Data protection iStock 000011177922XSmall 146X219Ibrahim Hasan looks at how data controllers can comply with the obligation to produce data protection impact assessments.

Article 35 of GDPR introduces a new obligation on Data Controllers to conduct a Data Protection Impact Assessment (DPIA) before carrying out personal data processing likely to result in a high risk to the rights and freedoms of individuals. If the DPIA identifies a high risk that cannot be mitigated, the Information Commissioner’s Office (ICO) must be consulted.

DPIAs are a tool which can help Data Controllers identify the most effective way to comply with their GDPR obligations and reduce the risks of harm to individuals through the misuse of their personal information. A well-managed DPIA will identify problems and allow them to be fixed at an early stage, reducing the associated costs and damage to reputation, which might otherwise occur.
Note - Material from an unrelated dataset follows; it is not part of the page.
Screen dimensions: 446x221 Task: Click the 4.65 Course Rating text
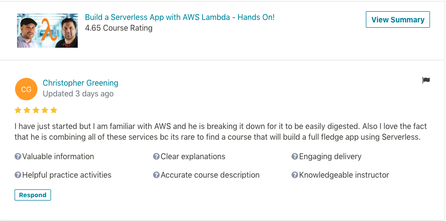(119, 28)
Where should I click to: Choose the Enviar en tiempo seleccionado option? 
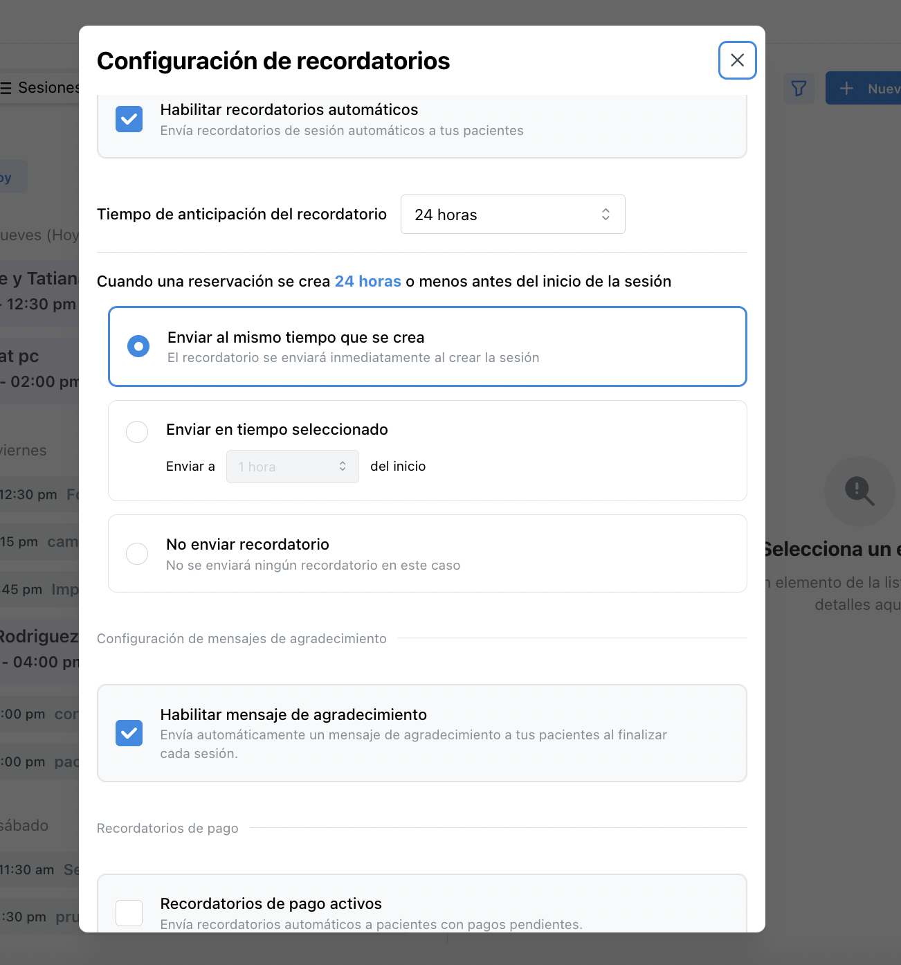pyautogui.click(x=137, y=432)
DPIAs are also an important tool for accountability as they help Data Controllers to demonstrate that appropriate measures have been taken to ensure compliance with the Data Protection Principles (see Article 5(2)).

Guidance

Two documents are essential in understanding the concept of a DPIA, namely the Article 29 Working Party’s (A29WP) data protection impact assessment guidelines and the ICO’s DPIA guidance.

When is a DPIA needed?

Carrying out a DPIA is not mandatory for every personal data processing operation. It is only required when the processing is “likely to result in a high risk to the rights and freedoms of natural persons” (Article 35(1)).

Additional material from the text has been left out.